A mi regreso volveré a pedirte que trabajes conmigo. Tienes tiempo para pensártelo; confío en obtener una respuesta afirmativa por tu parte, para mi beneficio, pero sobre todo para el tuyo propio.
Te envío un cariñoso saludo.
Marta dobló los folios escritos en italiano por Roberta Moretti. Se lo había enviado así para evitar que ojos ajenos tuvieran fácil acceso a su contenido. Todo lo que le contaba lo sabía al dedillo, paso a paso, en palabras desdevanadas del ovillo de los sueños que su hija le escribía cada noche, en cartas que remitía, de acuerdo a sus instrucciones, al domicilio de Roberta Moretti, guardadas y entregadas, en ausencia de la señora, por Elvira, su fiel criada.
Antonio Montejano había visto la carta de Moretti en un cajón de la coqueta, justo antes de salir de casa. No escondida, tampoco expuesta. Se había fijado en el sobre dirigido a ella, escrito su nombre a pluma con letra delicada y frágil, y al darle la vuelta, leyó el nombre de aquella mujer y el lugar de donde procedía la misiva: «Roberta Moretti.

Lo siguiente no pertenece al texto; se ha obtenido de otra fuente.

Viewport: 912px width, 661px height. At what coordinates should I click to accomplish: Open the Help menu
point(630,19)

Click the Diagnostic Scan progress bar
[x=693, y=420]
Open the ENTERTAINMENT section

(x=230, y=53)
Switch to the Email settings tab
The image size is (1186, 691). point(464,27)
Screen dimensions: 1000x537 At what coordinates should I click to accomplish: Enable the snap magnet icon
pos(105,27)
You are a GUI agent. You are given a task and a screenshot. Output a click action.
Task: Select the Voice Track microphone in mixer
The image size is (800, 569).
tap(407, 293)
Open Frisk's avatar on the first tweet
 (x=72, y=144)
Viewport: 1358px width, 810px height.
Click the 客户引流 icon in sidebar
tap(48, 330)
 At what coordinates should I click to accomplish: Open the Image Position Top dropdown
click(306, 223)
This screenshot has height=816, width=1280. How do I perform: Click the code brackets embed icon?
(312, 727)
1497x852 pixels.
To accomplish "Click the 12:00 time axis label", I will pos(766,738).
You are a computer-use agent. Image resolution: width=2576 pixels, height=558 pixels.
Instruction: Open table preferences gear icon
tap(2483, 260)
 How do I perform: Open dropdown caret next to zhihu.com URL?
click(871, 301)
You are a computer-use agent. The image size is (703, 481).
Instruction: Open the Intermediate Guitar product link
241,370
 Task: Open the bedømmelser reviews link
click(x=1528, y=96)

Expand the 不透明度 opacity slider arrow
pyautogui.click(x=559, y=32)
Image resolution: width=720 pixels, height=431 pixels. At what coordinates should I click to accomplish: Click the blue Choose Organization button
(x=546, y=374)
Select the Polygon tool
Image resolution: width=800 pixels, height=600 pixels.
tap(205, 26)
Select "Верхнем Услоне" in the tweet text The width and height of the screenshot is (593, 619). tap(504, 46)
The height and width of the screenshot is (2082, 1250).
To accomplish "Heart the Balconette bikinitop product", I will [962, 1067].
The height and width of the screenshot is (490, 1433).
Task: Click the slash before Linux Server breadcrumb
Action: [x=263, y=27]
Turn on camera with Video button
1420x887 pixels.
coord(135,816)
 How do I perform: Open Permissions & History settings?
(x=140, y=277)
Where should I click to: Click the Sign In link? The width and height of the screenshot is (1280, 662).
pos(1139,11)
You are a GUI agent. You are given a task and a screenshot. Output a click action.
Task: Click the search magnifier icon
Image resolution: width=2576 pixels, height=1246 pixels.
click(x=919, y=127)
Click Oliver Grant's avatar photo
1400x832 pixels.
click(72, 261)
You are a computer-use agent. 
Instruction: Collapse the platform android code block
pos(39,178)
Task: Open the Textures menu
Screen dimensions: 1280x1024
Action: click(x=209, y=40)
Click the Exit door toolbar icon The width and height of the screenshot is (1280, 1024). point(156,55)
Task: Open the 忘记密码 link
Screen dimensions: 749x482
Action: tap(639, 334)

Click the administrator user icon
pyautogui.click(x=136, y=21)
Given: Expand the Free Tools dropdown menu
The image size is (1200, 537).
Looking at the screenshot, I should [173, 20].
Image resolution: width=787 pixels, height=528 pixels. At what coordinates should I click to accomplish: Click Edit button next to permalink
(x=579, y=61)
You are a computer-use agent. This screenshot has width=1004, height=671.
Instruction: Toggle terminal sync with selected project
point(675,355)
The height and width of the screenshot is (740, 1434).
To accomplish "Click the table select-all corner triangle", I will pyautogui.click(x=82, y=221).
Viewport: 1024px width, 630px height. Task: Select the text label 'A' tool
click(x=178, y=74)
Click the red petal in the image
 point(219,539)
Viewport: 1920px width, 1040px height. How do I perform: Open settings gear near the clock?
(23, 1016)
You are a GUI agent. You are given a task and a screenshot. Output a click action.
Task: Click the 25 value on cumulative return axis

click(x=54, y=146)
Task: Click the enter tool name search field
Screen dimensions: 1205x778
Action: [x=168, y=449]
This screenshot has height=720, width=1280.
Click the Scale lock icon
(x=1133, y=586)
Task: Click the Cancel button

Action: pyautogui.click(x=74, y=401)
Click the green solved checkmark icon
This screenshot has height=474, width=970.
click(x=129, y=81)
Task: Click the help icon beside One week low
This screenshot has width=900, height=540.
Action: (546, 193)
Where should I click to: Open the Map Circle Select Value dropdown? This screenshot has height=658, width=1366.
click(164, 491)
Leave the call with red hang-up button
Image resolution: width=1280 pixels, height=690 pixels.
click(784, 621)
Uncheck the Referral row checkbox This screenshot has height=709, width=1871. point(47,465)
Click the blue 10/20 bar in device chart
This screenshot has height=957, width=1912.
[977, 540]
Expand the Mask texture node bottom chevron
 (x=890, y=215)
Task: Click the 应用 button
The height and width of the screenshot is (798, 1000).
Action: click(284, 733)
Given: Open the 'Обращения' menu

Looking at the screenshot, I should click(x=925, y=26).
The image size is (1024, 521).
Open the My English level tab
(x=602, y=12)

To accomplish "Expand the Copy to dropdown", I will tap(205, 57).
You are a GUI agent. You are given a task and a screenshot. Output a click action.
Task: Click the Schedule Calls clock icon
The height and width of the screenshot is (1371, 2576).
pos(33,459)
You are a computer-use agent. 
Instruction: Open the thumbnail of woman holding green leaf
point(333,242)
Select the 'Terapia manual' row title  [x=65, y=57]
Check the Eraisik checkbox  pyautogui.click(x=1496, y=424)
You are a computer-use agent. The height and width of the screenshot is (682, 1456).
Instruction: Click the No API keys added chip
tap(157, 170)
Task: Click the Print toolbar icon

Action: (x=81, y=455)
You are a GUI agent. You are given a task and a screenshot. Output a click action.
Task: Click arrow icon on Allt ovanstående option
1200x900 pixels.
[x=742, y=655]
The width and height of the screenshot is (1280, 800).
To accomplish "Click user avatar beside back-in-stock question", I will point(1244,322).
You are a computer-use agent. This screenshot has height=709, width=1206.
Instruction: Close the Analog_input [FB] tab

New York City». Intuyó que aquella carta contenía noticias de Elena que podrían llenar el vacío de silencio y ausencia dejado tras su desaparición; era como si se la hubiera tragado la tierra, como si se hubiera esfumado en el aire. Su amigo Rafael Figueroa le había dicho que no estuviera inquieto por ella, porque tenía el presentimiento de que Elena se encontraba bien. Montejano atisbó en sus ojos que no era un presentimiento, sino una certeza; no hizo más preguntas porque supo que no obtendría respuesta. Desde el principio comprendió que le habían dejado al margen de aquel asunto, Marta y Rafael habían urdido la manera de hacer desaparecer a Elena y alejarla de su marido. Por su parte, Mauricio Canales parecía un alma en pena. Callado, abrumado por la vergüenza de que se descubriera la evidencia de haber sido abandonado por su joven esposa, dejó correr el rumor (de la experta mano de su madre y de su tía) de que había enviado a Elena a pasar una temporada a la costa de Málaga por causa de una dolencia de poca importancia que requería de sol y temperaturas suaves, y ante la posibilidad de un incipiente embarazo. Era cuestión de tiempo que apareciera, decían las mujeres Escamilla, nadie se esfuma así sin más. Ya regresaría con las orejas gachas y entonces las cosas se aclararían definitivamente. Había que tener paciencia y mucha prudencia, no podría estar escondida eternamente.
Con aquella carta de madame Moretti en las manos, Antonio Montejano había tenido una sensación extraña y contradictoria; había abierto el sobre y extraído las hojas dobladas; tuvo que tomar aire al ver aquellas palabras incomprensibles para él. Sintió la punzada blanda de su ignorancia y le abrumó la capacidad de ella para leer aquel batiburrillo ininteligible de letras. Había pensado meterse la carta en el bolsillo y llevársela, intentar encontrar a alguien que pudiera descifrar lo que le contaba en aquellas letras; sin embargo, tras unos segundos de vacilación, había vuelto a depositarla en el cajón. En aquel momento, Marta, encerrada en el salón, tocaba el piano, como hacía cada mañana…, y cada tarde, como hacía cuando él se hallaba en casa en un manifiesto intento de aislarse de todo y de todos, incluyéndole a él, recluida en su música, un espacio al que ella no le permitía acceder, desterrado como un paria.